OP is fighting that urge, especially since they're not selling a full packaged
solution outside of badge creation - namely, identity management, or security
access controls, etc. Customers may not be thrilled with the manual process,
but don't find it a problem they'd spend money on. You have to know your
audience, and either appeal to their problem, be cheap enough that it doesn't
matter, or abort.

------
peterjancelis
The win-win here is not between you and the people who you are unemploying,
it's between you and the person paying their salary.

Go and talk to the business owners or managers of those ID making people.

------
Jugurtha
Incentives, my friend..

This is the situation where both the Boss and the Employee have nothing (or
little to gain). It may appear weird, but indulge me. I have seen this happen
over and over.

\- Say employees are paid X amount a month. Now, with their current method,
they can be slimey and not deliver, and then tell the boss it's complicated,
Photoshop, etc.. So it's just few cards to deliver per day.

Maybe they have their macros, etc, to speed stuff up (not to the point of your
software), but they only speed things up when they need to, and they slow them
when they need a break. A card can take up an eternity, just because it's
easier to do work on the same thing for 6 hours: You don't think much. Start
the second thing for 2 hours and go home.

So a software that speeds this whole thing risks taking control out of these
employees, because there would be a clear metric, a clear number of cards to
expect.

It doesn't "depend" on anything anymore. They can't hustle their way around
it.

Second problem is that, these employees make X amount a month, producing y
cards.. With your software, they would _still_ make that amount with 10y
cards, so they have nothing to gain, really.

Sure, they're making more cards but "what's in it for me".

There is one, additional tricky part: The boss doesn't want it, and why..

The boss is paying the employee X dollars/month and the employee produces, say
10 cards/day to fill a 30 cards/day order from their clients.

With your software, the employee produces the whole 30 cards/day, and then
what ? Sits there all day ?

 _Even_ for the boss, an order can wait 3 days to fill. No problem.

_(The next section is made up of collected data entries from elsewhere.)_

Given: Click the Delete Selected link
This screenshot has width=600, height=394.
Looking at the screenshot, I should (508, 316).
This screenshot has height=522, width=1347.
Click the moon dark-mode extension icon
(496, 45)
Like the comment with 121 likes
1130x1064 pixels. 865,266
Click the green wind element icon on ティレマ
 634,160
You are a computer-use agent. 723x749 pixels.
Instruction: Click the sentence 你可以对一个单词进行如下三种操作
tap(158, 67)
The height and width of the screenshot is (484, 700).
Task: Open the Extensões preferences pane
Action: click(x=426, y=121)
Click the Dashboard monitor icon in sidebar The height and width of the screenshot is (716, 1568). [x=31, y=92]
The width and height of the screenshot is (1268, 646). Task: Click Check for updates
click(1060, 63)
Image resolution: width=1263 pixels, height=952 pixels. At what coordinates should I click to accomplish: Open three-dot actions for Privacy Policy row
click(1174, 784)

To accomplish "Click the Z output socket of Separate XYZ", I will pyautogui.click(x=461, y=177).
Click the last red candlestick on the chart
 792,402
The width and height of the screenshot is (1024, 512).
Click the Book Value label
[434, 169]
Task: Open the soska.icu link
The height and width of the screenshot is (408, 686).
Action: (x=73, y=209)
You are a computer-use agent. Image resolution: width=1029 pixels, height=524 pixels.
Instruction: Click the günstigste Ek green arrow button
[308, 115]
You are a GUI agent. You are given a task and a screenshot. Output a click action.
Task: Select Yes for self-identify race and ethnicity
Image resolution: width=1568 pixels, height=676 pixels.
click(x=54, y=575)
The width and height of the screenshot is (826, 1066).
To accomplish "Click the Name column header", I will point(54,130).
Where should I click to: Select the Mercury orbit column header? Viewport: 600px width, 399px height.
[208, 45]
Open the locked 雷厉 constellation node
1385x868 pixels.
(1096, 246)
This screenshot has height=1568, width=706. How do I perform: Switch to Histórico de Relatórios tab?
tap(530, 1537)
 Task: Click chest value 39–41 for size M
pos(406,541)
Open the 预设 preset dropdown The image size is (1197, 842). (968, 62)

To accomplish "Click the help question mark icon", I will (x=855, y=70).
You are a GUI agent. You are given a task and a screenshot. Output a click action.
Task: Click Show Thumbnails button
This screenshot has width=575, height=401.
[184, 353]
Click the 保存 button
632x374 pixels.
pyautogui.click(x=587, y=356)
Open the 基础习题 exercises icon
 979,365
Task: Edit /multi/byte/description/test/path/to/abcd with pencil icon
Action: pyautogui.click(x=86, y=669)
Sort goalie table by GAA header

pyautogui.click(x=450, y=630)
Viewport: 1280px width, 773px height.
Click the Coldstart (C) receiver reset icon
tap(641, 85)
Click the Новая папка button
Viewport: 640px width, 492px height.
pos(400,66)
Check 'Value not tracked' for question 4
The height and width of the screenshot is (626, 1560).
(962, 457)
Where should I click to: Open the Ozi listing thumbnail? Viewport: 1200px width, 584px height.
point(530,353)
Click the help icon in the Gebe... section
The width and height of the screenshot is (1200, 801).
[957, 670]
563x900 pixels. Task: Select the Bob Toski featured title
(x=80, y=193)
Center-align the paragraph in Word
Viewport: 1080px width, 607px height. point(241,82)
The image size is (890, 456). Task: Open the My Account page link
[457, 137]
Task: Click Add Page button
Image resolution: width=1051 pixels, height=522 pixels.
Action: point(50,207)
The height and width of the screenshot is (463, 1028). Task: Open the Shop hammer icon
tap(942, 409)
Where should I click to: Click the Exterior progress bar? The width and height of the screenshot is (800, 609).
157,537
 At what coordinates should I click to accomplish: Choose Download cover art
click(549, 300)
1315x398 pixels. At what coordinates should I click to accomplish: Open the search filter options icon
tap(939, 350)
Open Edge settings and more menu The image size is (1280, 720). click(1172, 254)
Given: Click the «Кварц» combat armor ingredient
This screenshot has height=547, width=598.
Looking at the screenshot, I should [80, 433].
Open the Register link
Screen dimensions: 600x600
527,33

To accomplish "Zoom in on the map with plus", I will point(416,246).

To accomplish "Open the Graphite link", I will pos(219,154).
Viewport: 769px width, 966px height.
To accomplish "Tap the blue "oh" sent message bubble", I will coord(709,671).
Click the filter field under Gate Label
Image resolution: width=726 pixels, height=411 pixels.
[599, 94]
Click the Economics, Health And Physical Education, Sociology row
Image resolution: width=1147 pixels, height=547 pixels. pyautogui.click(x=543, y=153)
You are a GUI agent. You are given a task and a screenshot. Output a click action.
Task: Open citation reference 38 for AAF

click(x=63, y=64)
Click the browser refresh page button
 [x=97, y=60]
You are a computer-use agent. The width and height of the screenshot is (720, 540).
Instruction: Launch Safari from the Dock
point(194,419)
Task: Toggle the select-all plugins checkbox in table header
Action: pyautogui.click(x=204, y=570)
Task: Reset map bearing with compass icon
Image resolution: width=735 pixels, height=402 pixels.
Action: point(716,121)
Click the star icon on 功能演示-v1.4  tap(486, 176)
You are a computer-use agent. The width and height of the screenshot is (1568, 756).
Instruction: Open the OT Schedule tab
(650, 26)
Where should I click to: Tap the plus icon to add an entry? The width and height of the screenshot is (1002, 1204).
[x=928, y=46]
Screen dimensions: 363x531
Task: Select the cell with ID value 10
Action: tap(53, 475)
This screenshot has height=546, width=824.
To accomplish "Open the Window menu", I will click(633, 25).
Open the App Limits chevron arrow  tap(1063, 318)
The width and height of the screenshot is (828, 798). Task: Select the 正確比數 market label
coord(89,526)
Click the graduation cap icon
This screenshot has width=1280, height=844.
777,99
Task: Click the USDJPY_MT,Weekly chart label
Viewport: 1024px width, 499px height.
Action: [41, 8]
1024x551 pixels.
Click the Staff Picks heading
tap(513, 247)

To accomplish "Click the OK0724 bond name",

The
employee is there, he's being paid anyway, so whether it takes 1 day or 3 days
is irrelevant.

The reason they're not interested is that they don't ship that many cards
anyway, so the benefit of having your software is only marginal.

But maybe you can do the following.. Make your own company and gut them.

Or if you don't want to, and you're willing to force yourself upon them, you
can contact their clients and ask them if they had something against your
software (which ?)..

The software that makes a gazillion cards per day your contractor doesn't want
to buy/licence, making you wait to get your cards..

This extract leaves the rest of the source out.